# [Requirement]
Please rewrite only the stretch of the records from the line containing "The width and height of the screenshot is (1107, 568)." through the line containing "coord(532,60)", switching "filter icon" to "sort icon" and leaving everything else unchanged.

* start Data in this exercise *

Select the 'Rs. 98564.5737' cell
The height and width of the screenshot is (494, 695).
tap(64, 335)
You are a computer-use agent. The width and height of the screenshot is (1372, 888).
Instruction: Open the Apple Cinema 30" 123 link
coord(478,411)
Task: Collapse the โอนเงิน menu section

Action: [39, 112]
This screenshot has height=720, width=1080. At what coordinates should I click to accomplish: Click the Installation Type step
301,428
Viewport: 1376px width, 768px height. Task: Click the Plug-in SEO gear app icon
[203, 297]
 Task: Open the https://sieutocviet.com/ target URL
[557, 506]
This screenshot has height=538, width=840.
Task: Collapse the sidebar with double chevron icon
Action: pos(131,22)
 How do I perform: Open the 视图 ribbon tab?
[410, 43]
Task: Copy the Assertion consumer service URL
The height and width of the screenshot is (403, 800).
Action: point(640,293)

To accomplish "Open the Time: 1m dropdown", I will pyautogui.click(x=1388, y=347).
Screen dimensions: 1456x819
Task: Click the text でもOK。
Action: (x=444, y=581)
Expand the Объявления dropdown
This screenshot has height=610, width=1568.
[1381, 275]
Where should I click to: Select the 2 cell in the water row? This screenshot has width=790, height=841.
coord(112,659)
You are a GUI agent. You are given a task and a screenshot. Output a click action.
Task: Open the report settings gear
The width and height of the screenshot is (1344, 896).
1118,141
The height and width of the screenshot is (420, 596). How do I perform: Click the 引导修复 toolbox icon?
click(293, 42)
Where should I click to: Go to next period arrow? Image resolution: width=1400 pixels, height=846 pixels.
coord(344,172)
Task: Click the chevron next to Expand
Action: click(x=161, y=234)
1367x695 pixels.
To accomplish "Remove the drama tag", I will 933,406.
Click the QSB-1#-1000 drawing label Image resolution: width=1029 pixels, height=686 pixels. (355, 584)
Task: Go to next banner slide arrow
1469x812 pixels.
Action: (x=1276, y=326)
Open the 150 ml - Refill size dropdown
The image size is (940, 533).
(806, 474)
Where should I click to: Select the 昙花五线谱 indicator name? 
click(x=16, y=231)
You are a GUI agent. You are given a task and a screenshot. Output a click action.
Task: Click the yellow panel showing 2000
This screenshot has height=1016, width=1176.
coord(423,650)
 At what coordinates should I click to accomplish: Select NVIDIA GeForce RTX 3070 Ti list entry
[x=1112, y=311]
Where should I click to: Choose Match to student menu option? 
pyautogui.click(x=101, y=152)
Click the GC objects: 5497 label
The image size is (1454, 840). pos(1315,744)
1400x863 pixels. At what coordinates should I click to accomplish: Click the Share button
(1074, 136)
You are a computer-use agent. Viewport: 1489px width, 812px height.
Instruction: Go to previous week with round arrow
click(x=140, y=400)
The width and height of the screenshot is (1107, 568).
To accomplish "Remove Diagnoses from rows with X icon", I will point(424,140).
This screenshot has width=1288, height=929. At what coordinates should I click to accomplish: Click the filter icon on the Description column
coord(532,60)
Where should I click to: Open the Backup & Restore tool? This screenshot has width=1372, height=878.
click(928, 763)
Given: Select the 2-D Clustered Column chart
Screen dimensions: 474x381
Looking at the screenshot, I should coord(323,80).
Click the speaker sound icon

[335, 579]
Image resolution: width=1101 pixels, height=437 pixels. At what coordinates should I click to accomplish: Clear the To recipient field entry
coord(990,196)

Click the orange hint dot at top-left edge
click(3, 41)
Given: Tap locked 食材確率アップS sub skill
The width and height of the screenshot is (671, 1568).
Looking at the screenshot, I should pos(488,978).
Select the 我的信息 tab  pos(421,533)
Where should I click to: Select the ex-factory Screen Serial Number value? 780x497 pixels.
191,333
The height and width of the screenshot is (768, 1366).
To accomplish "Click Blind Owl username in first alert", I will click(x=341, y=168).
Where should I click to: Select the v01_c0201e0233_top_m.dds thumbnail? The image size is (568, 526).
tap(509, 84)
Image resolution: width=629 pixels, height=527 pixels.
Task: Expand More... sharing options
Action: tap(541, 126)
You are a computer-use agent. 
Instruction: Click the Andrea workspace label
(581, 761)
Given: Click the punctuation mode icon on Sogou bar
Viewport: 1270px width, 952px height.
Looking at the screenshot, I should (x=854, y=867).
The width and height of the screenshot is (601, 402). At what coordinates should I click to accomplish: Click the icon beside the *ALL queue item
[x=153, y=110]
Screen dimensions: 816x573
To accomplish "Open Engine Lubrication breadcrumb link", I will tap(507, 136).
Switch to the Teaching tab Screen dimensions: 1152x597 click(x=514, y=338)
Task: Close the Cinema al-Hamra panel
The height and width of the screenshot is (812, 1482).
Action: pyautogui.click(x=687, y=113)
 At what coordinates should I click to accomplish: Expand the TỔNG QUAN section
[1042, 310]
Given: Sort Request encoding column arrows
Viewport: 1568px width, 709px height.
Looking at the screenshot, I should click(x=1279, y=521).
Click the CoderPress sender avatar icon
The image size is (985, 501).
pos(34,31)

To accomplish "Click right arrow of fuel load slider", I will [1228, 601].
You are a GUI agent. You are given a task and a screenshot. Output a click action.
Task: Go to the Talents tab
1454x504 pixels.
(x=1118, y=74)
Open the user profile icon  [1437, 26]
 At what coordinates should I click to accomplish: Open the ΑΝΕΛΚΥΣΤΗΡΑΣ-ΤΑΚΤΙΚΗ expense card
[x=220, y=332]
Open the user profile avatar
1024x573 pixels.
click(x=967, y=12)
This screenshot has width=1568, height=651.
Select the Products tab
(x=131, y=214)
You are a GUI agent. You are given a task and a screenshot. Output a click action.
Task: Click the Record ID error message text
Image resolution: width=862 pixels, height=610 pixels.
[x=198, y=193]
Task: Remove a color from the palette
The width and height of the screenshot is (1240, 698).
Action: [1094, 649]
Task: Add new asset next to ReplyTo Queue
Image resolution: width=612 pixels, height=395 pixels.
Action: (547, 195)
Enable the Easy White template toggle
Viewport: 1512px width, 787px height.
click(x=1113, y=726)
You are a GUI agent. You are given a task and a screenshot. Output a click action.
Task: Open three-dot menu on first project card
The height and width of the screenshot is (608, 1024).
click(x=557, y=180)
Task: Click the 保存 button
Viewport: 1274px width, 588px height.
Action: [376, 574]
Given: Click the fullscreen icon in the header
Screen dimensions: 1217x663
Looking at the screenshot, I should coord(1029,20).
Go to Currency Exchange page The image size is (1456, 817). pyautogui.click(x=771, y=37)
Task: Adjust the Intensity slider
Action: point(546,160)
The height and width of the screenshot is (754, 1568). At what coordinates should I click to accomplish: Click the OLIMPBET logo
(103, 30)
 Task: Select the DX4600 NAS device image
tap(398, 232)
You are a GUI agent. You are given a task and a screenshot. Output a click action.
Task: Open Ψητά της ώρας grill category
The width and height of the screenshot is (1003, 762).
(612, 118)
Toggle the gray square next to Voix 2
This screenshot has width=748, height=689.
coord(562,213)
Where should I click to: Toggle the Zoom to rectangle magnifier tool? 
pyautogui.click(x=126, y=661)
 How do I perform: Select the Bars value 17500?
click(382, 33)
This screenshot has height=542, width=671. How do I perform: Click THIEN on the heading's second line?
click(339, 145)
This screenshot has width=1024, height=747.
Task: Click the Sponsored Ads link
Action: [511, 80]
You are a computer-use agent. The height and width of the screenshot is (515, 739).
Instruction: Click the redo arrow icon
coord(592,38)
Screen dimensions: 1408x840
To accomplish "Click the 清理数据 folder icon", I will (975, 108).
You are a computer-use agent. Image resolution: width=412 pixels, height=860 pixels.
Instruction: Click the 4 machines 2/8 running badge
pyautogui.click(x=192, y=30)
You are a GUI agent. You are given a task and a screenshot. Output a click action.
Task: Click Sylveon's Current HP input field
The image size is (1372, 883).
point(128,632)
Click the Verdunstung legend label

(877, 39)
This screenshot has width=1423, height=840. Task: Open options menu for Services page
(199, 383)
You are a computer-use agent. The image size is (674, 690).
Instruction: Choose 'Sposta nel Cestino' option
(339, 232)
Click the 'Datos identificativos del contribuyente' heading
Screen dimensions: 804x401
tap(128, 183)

* end Data in this exercise *

# [Task output]
The width and height of the screenshot is (1107, 568).
To accomplish "Remove Diagnoses from rows with X icon", I will point(424,140).
This screenshot has width=1288, height=929. At what coordinates should I click to accomplish: Click the sort icon on the Description column
coord(532,60)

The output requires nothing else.